Filesharing: Kein Ersatz von Anwaltskosten bei Abwehr unberechtigter Abmahnung

Das OLG Hamm hat, wie die Kollegen Dr. Damm & Partner in diesem Beitrag berichten, einem zu unrecht Abgemahnten einen Anspruch auf Ersatz seiner eigenen Anwaltskosten abgesprochen.

Hatte das Landgericht einen solchen Anspruch noch bejaht, so kam das OLG offenbar zur Auffassung, dass dieser Anspruch nur bestehe, wenn auch tatsächlich für den Abmahner im Zeitpunkt der Abmahnung sicher erkennbar sei, dass die Abmahnung unberechtigt ist. Zweifen an der Berechtigung reichen wohl nicht aus.

Zudem treffe § 12 UWG eine abschließende Regelung zu Anwaltskosten, die jedenfalls die Abwehr einer Abmahnung nicht umfasse.

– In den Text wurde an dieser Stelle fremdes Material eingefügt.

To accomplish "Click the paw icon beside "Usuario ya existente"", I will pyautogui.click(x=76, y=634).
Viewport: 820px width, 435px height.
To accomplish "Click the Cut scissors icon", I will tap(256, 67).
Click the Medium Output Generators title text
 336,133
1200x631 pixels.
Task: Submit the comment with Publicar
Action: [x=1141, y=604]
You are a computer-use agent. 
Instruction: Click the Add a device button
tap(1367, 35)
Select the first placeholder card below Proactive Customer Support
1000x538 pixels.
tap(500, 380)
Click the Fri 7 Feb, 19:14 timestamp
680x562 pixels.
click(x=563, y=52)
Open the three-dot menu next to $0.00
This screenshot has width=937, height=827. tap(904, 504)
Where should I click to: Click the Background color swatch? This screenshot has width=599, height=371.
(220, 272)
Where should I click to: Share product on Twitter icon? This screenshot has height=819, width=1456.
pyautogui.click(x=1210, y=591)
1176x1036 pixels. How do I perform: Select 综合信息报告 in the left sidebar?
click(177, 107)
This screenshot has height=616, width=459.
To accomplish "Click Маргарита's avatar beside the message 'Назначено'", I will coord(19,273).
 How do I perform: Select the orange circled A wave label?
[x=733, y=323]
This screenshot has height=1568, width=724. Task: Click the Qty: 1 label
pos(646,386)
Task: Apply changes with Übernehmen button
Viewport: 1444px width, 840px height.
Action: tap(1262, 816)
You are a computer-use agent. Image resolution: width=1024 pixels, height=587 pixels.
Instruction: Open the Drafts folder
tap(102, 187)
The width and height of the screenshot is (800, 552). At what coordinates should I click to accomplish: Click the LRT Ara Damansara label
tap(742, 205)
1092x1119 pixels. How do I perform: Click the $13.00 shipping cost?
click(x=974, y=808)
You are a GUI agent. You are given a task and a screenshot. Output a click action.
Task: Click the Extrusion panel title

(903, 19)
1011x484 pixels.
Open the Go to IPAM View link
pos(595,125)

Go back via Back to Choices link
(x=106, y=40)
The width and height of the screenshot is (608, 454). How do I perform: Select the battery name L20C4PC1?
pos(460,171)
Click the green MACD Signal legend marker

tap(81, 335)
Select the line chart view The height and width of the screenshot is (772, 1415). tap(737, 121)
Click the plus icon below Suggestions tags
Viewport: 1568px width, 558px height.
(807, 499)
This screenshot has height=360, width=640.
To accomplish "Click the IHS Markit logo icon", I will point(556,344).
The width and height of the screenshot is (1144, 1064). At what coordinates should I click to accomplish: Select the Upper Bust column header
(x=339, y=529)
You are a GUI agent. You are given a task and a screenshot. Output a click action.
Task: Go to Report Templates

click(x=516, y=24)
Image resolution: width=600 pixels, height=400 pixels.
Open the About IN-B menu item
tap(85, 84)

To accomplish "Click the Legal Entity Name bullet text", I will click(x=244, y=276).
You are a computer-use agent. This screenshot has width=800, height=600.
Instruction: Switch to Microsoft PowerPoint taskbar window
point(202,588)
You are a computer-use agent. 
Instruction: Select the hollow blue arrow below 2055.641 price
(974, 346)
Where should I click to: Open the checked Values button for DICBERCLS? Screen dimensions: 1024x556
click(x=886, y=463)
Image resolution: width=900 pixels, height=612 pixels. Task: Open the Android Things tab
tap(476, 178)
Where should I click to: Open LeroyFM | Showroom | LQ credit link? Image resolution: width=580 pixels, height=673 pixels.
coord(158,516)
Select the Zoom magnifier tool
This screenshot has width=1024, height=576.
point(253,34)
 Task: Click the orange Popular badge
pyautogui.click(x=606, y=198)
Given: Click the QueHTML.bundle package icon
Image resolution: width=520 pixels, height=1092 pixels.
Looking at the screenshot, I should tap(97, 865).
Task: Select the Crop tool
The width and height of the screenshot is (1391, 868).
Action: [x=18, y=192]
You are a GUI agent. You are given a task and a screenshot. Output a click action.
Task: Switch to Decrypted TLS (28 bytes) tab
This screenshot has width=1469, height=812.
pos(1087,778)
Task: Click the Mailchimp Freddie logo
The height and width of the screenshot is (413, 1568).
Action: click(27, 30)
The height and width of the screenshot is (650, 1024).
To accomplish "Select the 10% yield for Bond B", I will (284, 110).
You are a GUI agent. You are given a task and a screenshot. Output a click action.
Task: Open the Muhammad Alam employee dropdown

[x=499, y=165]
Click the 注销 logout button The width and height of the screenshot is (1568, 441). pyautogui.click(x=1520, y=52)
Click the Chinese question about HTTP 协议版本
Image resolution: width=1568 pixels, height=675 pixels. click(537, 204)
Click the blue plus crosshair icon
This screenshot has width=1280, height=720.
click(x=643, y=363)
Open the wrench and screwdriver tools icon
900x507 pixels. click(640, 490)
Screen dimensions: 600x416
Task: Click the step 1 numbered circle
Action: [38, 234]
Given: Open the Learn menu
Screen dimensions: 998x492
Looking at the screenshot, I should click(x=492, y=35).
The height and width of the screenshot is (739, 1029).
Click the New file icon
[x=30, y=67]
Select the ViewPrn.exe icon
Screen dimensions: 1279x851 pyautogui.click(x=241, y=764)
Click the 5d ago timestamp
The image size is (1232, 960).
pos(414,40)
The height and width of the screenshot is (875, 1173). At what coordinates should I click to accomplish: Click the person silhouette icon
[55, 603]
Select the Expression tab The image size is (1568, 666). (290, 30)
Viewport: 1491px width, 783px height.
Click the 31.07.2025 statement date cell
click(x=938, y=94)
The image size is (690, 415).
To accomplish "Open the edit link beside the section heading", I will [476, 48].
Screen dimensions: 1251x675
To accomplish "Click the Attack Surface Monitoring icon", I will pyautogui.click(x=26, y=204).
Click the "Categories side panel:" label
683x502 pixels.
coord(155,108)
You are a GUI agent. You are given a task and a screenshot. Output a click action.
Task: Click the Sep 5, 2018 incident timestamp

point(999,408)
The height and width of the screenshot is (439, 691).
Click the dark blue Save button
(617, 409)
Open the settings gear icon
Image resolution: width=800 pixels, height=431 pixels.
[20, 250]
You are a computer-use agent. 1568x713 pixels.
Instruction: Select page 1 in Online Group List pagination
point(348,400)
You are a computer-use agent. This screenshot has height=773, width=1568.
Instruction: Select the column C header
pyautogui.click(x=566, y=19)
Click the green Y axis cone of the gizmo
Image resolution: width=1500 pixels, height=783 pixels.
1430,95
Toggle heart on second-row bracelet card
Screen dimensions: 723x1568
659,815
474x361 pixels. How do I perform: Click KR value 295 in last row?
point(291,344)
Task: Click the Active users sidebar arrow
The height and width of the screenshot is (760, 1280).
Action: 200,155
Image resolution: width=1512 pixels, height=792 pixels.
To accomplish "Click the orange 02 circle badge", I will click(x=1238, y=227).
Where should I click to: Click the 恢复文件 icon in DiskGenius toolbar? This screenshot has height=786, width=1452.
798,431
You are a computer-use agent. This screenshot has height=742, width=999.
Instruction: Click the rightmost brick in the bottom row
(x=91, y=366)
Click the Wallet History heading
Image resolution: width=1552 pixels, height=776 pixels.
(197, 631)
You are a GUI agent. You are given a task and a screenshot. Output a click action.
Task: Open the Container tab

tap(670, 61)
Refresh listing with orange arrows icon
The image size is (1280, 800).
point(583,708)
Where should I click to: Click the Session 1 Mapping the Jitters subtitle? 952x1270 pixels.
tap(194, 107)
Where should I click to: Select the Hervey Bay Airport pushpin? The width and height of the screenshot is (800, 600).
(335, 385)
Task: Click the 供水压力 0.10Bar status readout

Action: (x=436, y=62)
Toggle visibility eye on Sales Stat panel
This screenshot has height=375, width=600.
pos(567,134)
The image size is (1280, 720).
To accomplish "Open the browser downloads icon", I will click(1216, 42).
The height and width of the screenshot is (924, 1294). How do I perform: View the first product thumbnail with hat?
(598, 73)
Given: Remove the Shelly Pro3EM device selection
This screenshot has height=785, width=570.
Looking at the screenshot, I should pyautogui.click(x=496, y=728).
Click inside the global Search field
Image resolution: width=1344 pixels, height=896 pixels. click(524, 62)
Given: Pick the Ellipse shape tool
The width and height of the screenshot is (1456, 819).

Das Urteil ist sicherlich für Abgemahnte unbefriedigend. Allerdings ist in der Tat die Frage zu stellen, wie weit muss die Gewissheit von der fehlenden Berechtigung zur Abmahnung gehen, damit diese rechtsmißbräuchlich wird. Das Urteil schränkt die Abmahner jedenfalls nicht ein, so dass auch weiter mit Schrot auf vermeintliche Rechtsverletzer geschossen werden wird, und dabei der ein oder andere halt eben getroffen wird, den es eigentlich nicht hätte treffen sollen.